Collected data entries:
---*---

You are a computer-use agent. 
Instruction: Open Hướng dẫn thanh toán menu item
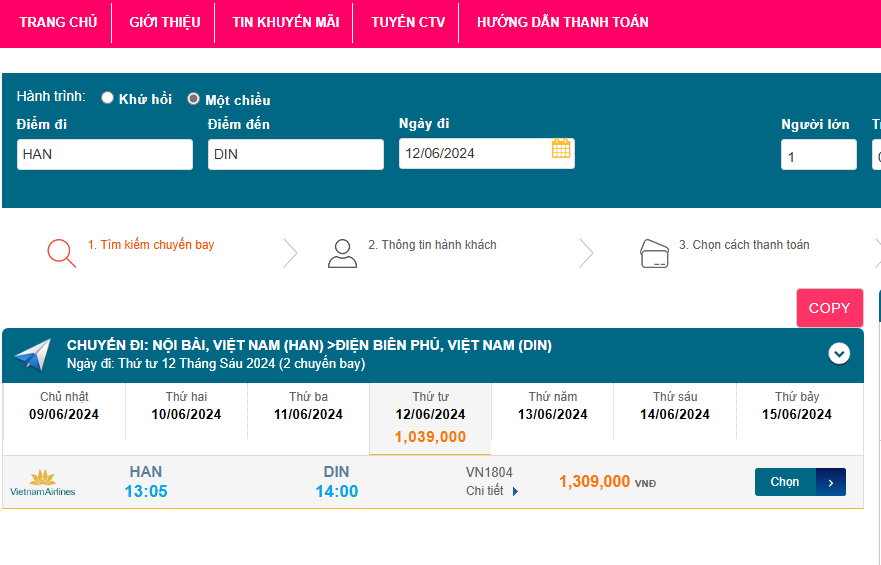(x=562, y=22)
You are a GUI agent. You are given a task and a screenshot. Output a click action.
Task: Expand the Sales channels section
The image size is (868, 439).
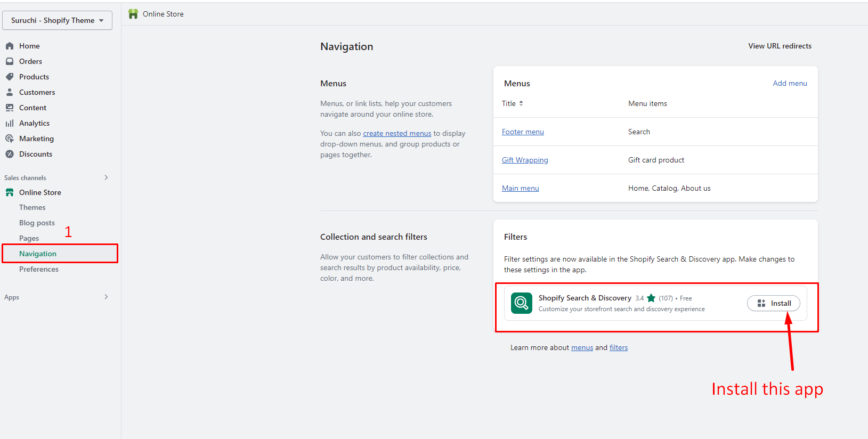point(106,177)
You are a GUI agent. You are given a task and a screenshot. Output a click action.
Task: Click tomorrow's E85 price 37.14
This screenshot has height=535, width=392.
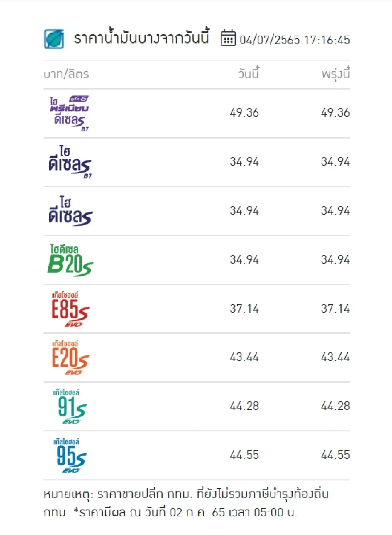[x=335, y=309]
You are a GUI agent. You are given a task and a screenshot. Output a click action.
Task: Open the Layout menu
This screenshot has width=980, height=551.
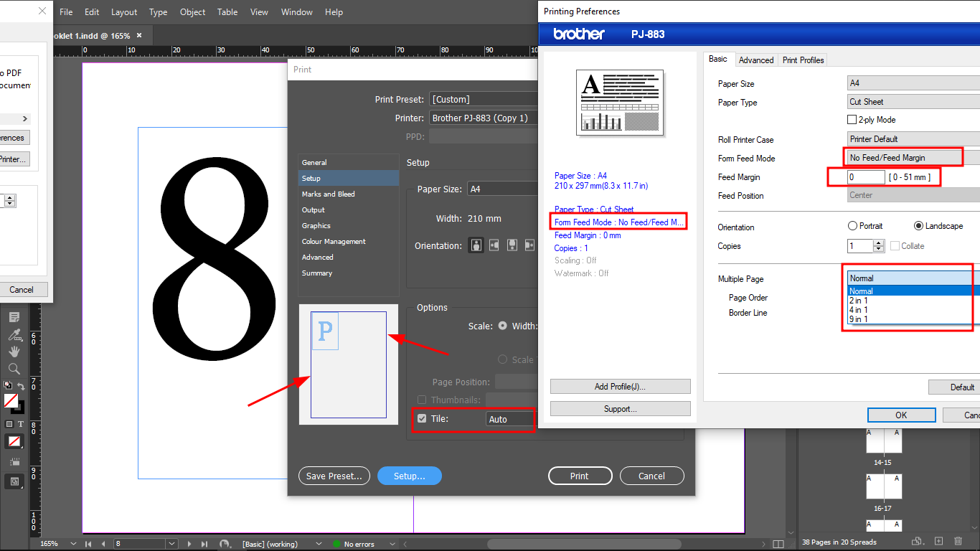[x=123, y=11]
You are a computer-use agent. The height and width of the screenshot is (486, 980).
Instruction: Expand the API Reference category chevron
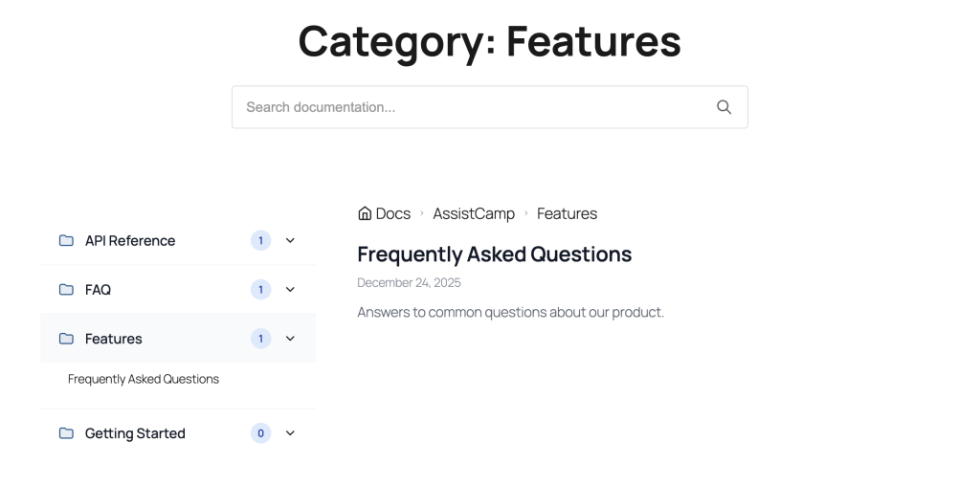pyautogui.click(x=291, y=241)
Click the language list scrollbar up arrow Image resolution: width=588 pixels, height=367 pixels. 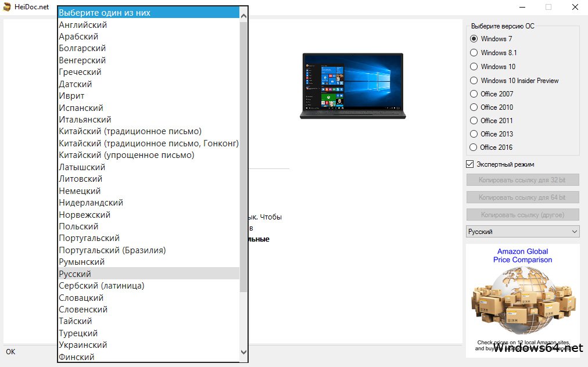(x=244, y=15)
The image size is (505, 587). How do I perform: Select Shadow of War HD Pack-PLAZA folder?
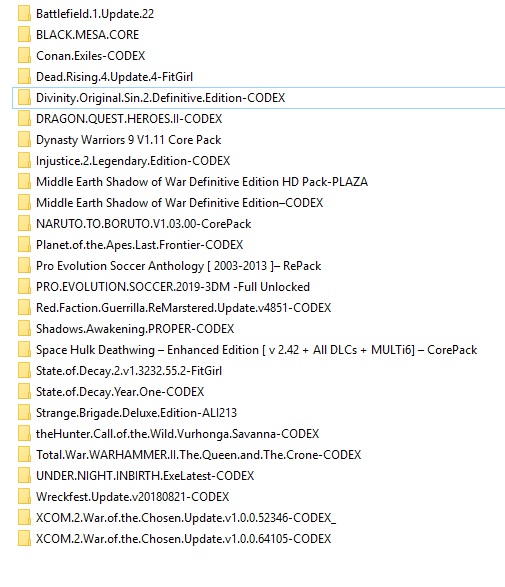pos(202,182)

---*---

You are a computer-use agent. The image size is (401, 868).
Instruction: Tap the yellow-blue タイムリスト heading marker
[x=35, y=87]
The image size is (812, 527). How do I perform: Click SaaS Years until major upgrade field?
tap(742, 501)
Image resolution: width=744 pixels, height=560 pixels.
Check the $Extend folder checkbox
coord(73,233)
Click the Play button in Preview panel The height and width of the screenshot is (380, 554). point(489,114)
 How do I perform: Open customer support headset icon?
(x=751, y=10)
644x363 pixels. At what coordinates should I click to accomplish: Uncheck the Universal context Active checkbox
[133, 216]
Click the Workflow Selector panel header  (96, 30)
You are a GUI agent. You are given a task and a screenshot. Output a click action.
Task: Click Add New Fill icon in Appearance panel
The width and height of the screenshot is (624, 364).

---*---

* **Exercise instructions**: Nothing outside the stretch above, from the line with "Instruction: Open Hướng" through the line with "Task: Click tomorrow's E85 price 37.14", is set down. Transcribe that stretch exactly, ends included, but not its pictures.

* **Task response**:
Instruction: Open Hướng dẫn thanh toán menu item
(x=562, y=22)
You are a GUI agent. You are given a task and a screenshot. Output a click action.
Task: Expand the Sales channels section
The image size is (868, 439).
point(106,177)
You are a GUI agent. You are given a task and a screenshot. Output a click action.
Task: Click tomorrow's E85 price 37.14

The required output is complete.